Consider a simple example with three documents:

1. Document 1: "I love programming"
2. Document 2: "Programming is fun"
3. Document 3: "I love fun activities"

#### Tokenization and Vocabulary Building

From these documents, the vocabulary would be:

\[ \text{"I", "love", "programming", "is", "fun", "activities"} \]

#### Count Matrix

The count matrix for these documents would be:

\[
\begin{array}{l|c|c|c|c|c|c}
 & \text{"I"} & \text{"love"} & \text{"programming"} & \text{"is"} & \text{"fun"} & \text{"activities"} \\
\hline
\text{Document 1} & 1 & 1 & 1 & 0 & 0 & 0 \\
\text{Document 2} & 0 & 0 & 1 & 1 & 1 & 0 \\
\text{Document 3} & 1 & 1 & 0 & 0 & 1 & 1 \\
\end{array}
\]

### Applications

- **Text Classification**: Used as input features for machine learning models to classify text into categories (e.g., spam detection, sentiment analysis).
- **Information Retrieval**: Helps in retrieving documents that are relevant to a user's query by counting term occurrences.
- **Text Similarity**: Used to measure the similarity between documents by comparing their count vectors.

### Advantages

- **Simplicity**: Easy to understand and implement.
- **Effectiveness**: Provides a straightforward way to represent text data numerically.

### Limitations

- **Context Ignorance**: Does not capture the meaning or context of the words.

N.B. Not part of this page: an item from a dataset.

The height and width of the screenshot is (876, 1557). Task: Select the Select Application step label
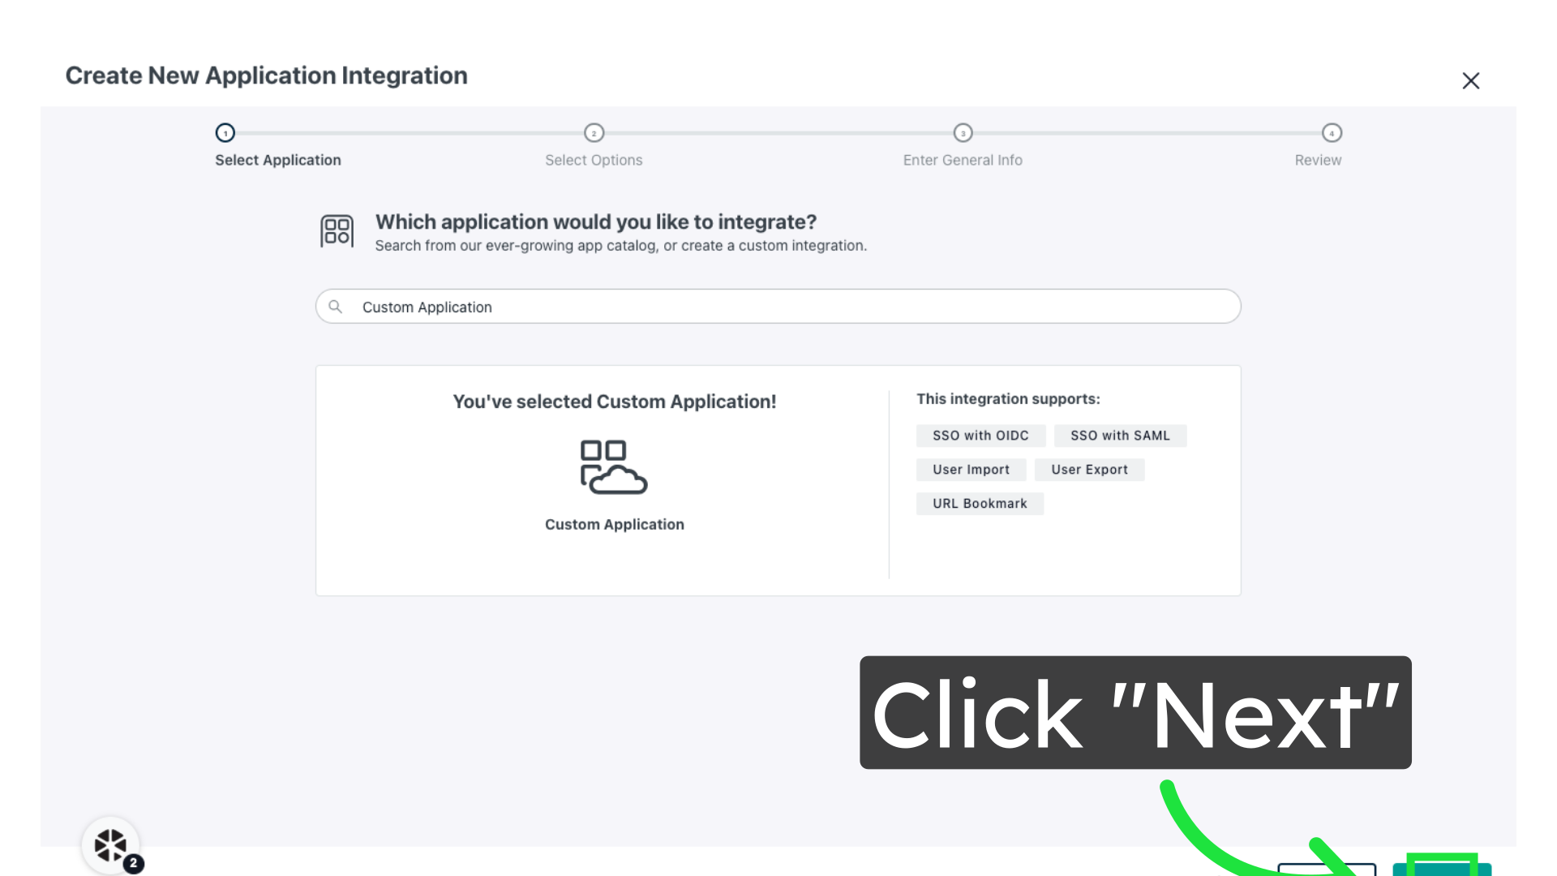pos(277,160)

Words with similar meanings but different forms will be treated differently.
- **High Dimensionality**: The resulting count matrix can be very large, especially with a large vocabulary, leading to sparsity issues.
- **Frequency Bias**: Frequent words (e.g., "the", "is") may dominate the count matrix, potentially overshadowing more informative terms.

### Python Implementation using Scikit-Learn

Here's a simple implementation using the `CountVectorizer` from the `scikit-learn` library:

```python
from sklearn.feature_extraction.text import CountVectorizer

# Sample documents
documents = [
    "I love programming",
    "Programming is fun",
    "I love fun activities"
]

# Initialize CountVectorizer
vectorizer = CountVectorizer()

# Fit and transform the documents
X = vectorizer.fit_transform(documents)

# Convert the result to an array
count_matrix = X.toarray()

# Get the feature names (vocabulary)
feature_names = vectorizer.get_feature_names_out()

print("Vocabulary:", feature_names)
print("Count Matrix:\n", count_matrix)
```

### Output

```
Vocabulary: ['activities' 'fun' 'is' 'love' 'programming']
Count Matrix:
 [[0 0 0 1 1 1]
  [0 1 1 0 1 0]
  [1 1 0 1 0 1]]
```

This example demonstrates how Count Vectorizer converts text documents into a matrix of token counts, which can then be used for various NLP and machine learning tasks.